Written instruction
Reproduce the listing below, swapping every occurrence of "Where should I click to" for "Where do I click to" and leaving everything else unchanged.

Information supplied
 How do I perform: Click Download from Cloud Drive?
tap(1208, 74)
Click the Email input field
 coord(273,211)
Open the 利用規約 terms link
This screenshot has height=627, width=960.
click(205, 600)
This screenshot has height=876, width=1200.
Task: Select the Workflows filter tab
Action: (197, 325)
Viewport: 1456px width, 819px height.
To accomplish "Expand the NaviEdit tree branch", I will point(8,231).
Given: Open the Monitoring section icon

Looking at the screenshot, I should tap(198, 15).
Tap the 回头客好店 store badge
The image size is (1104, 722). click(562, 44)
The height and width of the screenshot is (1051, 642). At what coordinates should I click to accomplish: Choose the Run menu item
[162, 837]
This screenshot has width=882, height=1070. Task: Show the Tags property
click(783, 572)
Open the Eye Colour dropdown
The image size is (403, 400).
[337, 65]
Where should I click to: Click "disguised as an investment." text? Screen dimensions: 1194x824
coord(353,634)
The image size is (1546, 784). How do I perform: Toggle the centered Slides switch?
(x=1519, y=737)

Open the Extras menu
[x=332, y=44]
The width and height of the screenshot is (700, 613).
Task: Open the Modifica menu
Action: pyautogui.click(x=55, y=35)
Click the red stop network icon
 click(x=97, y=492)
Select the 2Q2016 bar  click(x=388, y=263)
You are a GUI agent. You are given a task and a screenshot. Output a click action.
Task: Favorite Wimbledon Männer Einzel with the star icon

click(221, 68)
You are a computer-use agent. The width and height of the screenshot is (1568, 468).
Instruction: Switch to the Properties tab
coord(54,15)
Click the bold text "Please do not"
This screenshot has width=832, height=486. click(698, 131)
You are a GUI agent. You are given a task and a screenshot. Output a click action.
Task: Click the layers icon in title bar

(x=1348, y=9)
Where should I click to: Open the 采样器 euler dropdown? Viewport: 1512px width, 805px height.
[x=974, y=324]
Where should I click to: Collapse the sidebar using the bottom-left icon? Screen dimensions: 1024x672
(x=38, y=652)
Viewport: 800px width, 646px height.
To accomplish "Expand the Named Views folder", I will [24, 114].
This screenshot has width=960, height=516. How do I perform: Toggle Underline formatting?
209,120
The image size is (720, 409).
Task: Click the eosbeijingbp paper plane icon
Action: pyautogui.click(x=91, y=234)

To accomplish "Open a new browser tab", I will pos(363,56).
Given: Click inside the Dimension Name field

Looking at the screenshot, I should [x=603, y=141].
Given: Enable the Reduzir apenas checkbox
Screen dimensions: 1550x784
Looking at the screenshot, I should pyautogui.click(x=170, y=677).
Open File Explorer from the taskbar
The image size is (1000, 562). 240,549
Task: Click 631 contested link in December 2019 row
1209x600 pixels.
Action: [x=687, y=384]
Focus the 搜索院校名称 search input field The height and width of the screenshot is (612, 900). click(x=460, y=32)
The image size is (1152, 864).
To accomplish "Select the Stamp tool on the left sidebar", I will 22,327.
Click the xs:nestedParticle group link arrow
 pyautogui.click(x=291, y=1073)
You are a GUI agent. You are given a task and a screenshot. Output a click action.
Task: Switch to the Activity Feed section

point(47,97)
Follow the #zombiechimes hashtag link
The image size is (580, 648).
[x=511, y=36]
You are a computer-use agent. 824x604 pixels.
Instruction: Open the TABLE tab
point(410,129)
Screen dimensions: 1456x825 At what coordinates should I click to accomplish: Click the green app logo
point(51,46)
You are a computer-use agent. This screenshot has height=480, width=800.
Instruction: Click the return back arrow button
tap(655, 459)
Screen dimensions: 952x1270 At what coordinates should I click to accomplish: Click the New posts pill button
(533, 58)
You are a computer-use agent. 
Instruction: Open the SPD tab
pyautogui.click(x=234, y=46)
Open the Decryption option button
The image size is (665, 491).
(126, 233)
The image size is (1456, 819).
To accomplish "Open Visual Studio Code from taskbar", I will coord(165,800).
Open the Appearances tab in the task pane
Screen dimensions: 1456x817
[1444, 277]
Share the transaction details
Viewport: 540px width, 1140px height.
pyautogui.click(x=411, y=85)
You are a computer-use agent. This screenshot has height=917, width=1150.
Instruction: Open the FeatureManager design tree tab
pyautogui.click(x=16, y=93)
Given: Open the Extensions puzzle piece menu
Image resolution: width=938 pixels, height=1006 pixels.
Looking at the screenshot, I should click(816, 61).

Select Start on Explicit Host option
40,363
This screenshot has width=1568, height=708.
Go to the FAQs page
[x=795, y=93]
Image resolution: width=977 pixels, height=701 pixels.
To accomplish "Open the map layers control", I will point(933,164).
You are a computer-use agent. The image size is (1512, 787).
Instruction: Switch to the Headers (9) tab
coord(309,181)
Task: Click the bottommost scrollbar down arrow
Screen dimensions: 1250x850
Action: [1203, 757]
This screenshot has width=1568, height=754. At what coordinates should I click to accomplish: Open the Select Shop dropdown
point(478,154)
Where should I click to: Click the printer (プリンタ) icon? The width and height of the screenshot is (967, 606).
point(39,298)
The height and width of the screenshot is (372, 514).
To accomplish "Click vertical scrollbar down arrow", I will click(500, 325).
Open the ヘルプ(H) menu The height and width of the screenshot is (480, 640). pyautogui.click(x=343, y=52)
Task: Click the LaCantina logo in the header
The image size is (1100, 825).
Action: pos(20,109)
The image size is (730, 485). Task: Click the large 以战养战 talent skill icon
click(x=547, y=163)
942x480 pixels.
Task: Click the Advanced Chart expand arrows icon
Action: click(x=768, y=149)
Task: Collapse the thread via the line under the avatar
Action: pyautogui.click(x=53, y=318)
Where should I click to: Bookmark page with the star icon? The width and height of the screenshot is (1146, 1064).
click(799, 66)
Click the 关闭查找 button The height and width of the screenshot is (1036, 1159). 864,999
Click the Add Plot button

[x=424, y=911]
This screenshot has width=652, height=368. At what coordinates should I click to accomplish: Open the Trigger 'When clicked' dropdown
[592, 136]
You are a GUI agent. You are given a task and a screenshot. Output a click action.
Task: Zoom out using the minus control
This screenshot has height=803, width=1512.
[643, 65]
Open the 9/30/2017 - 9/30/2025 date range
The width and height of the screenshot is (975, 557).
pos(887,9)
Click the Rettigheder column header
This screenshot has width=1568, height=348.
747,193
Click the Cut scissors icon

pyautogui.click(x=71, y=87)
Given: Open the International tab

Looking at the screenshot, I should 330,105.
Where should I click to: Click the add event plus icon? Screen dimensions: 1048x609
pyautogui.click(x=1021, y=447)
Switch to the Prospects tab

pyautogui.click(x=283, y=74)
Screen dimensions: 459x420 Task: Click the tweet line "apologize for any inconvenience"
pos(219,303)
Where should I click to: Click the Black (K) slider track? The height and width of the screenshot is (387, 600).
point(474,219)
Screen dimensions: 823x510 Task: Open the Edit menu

Final answer
 How do I perform: Click Download from Cloud Drive?
tap(1208, 74)
Click the Email input field
 coord(273,211)
Open the 利用規約 terms link
This screenshot has height=627, width=960.
click(205, 600)
This screenshot has height=876, width=1200.
Task: Select the Workflows filter tab
Action: (197, 325)
Viewport: 1456px width, 819px height.
To accomplish "Expand the NaviEdit tree branch", I will point(8,231).
Given: Open the Monitoring section icon

Looking at the screenshot, I should tap(198, 15).
Tap the 回头客好店 store badge
The image size is (1104, 722). click(562, 44)
The height and width of the screenshot is (1051, 642). At what coordinates should I click to accomplish: Choose the Run menu item
[162, 837]
This screenshot has width=882, height=1070. Task: Show the Tags property
click(783, 572)
Open the Eye Colour dropdown
The image size is (403, 400).
[337, 65]
Where do I click to: Click "disguised as an investment." text? Screen dimensions: 1194x824
coord(353,634)
The image size is (1546, 784). How do I perform: Toggle the centered Slides switch?
(x=1519, y=737)

Open the Extras menu
[x=332, y=44]
The width and height of the screenshot is (700, 613).
Task: Open the Modifica menu
Action: pyautogui.click(x=55, y=35)
Click the red stop network icon
 click(x=97, y=492)
Select the 2Q2016 bar  click(x=388, y=263)
You are a GUI agent. You are given a task and a screenshot. Output a click action.
Task: Favorite Wimbledon Männer Einzel with the star icon

click(221, 68)
You are a computer-use agent. The width and height of the screenshot is (1568, 468).
Instruction: Switch to the Properties tab
coord(54,15)
Click the bold text "Please do not"
This screenshot has width=832, height=486. click(698, 131)
You are a GUI agent. You are given a task and a screenshot. Output a click action.
Task: Click the layers icon in title bar

(x=1348, y=9)
Where do I click to: Open the 采样器 euler dropdown? Viewport: 1512px width, 805px height.
[x=974, y=324]
Where do I click to: Collapse the sidebar using the bottom-left icon? Screen dimensions: 1024x672
(x=38, y=652)
Viewport: 800px width, 646px height.
To accomplish "Expand the Named Views folder", I will [24, 114].
This screenshot has width=960, height=516. How do I perform: Toggle Underline formatting?
209,120
The image size is (720, 409).
Task: Click the eosbeijingbp paper plane icon
Action: pyautogui.click(x=91, y=234)

To accomplish "Open a new browser tab", I will pos(363,56).
Given: Click inside the Dimension Name field

Looking at the screenshot, I should [x=603, y=141].
Given: Enable the Reduzir apenas checkbox
Screen dimensions: 1550x784
Looking at the screenshot, I should pyautogui.click(x=170, y=677).
Open File Explorer from the taskbar
The image size is (1000, 562). 240,549
Task: Click 631 contested link in December 2019 row
1209x600 pixels.
Action: [x=687, y=384]
Focus the 搜索院校名称 search input field The height and width of the screenshot is (612, 900). click(x=460, y=32)
The image size is (1152, 864).
To accomplish "Select the Stamp tool on the left sidebar", I will 22,327.
Click the xs:nestedParticle group link arrow
 pyautogui.click(x=291, y=1073)
You are a GUI agent. You are given a task and a screenshot. Output a click action.
Task: Switch to the Activity Feed section

point(47,97)
Follow the #zombiechimes hashtag link
The image size is (580, 648).
[x=511, y=36]
You are a computer-use agent. 824x604 pixels.
Instruction: Open the TABLE tab
point(410,129)
Screen dimensions: 1456x825 At what coordinates should I click to accomplish: Click the green app logo
point(51,46)
You are a computer-use agent. This screenshot has height=480, width=800.
Instruction: Click the return back arrow button
tap(655, 459)
Screen dimensions: 952x1270 At what coordinates should I click to accomplish: Click the New posts pill button
(533, 58)
You are a computer-use agent. 
Instruction: Open the SPD tab
pyautogui.click(x=234, y=46)
Open the Decryption option button
The image size is (665, 491).
(126, 233)
The image size is (1456, 819).
To accomplish "Open Visual Studio Code from taskbar", I will coord(165,800).
Open the Appearances tab in the task pane
Screen dimensions: 1456x817
[1444, 277]
Share the transaction details
Viewport: 540px width, 1140px height.
pyautogui.click(x=411, y=85)
You are a computer-use agent. This screenshot has height=917, width=1150.
Instruction: Open the FeatureManager design tree tab
pyautogui.click(x=16, y=93)
Given: Open the Extensions puzzle piece menu
Image resolution: width=938 pixels, height=1006 pixels.
Looking at the screenshot, I should click(816, 61).

Select Start on Explicit Host option
40,363
This screenshot has width=1568, height=708.
Go to the FAQs page
[x=795, y=93]
Image resolution: width=977 pixels, height=701 pixels.
To accomplish "Open the map layers control", I will point(933,164).
You are a computer-use agent. The image size is (1512, 787).
Instruction: Switch to the Headers (9) tab
coord(309,181)
Task: Click the bottommost scrollbar down arrow
Screen dimensions: 1250x850
Action: [1203, 757]
This screenshot has width=1568, height=754. At what coordinates should I click to accomplish: Open the Select Shop dropdown
point(478,154)
Where do I click to: Click the printer (プリンタ) icon? The width and height of the screenshot is (967, 606).
point(39,298)
The height and width of the screenshot is (372, 514).
To accomplish "Click vertical scrollbar down arrow", I will click(500, 325).
Open the ヘルプ(H) menu The height and width of the screenshot is (480, 640). pyautogui.click(x=343, y=52)
Task: Click the LaCantina logo in the header
The image size is (1100, 825).
Action: pos(20,109)
The image size is (730, 485). Task: Click the large 以战养战 talent skill icon
click(x=547, y=163)
942x480 pixels.
Task: Click the Advanced Chart expand arrows icon
Action: click(x=768, y=149)
Task: Collapse the thread via the line under the avatar
Action: pyautogui.click(x=53, y=318)
Where do I click to: Bookmark page with the star icon? The width and height of the screenshot is (1146, 1064).
click(799, 66)
Click the 关闭查找 button The height and width of the screenshot is (1036, 1159). 864,999
Click the Add Plot button

[x=424, y=911]
This screenshot has width=652, height=368. At what coordinates should I click to accomplish: Open the Trigger 'When clicked' dropdown
[592, 136]
You are a GUI agent. You are given a task and a screenshot. Output a click action.
Task: Zoom out using the minus control
This screenshot has height=803, width=1512.
[643, 65]
Open the 9/30/2017 - 9/30/2025 date range
The width and height of the screenshot is (975, 557).
pos(887,9)
Click the Rettigheder column header
This screenshot has width=1568, height=348.
747,193
Click the Cut scissors icon

pyautogui.click(x=71, y=87)
Given: Open the International tab

Looking at the screenshot, I should 330,105.
Where do I click to: Click the add event plus icon? Screen dimensions: 1048x609
pyautogui.click(x=1021, y=447)
Switch to the Prospects tab

pyautogui.click(x=283, y=74)
Screen dimensions: 459x420 Task: Click the tweet line "apologize for any inconvenience"
pos(219,303)
Where do I click to: Click the Black (K) slider track? The height and width of the screenshot is (387, 600).
point(474,219)
Screen dimensions: 823x510 Task: Open the Edit menu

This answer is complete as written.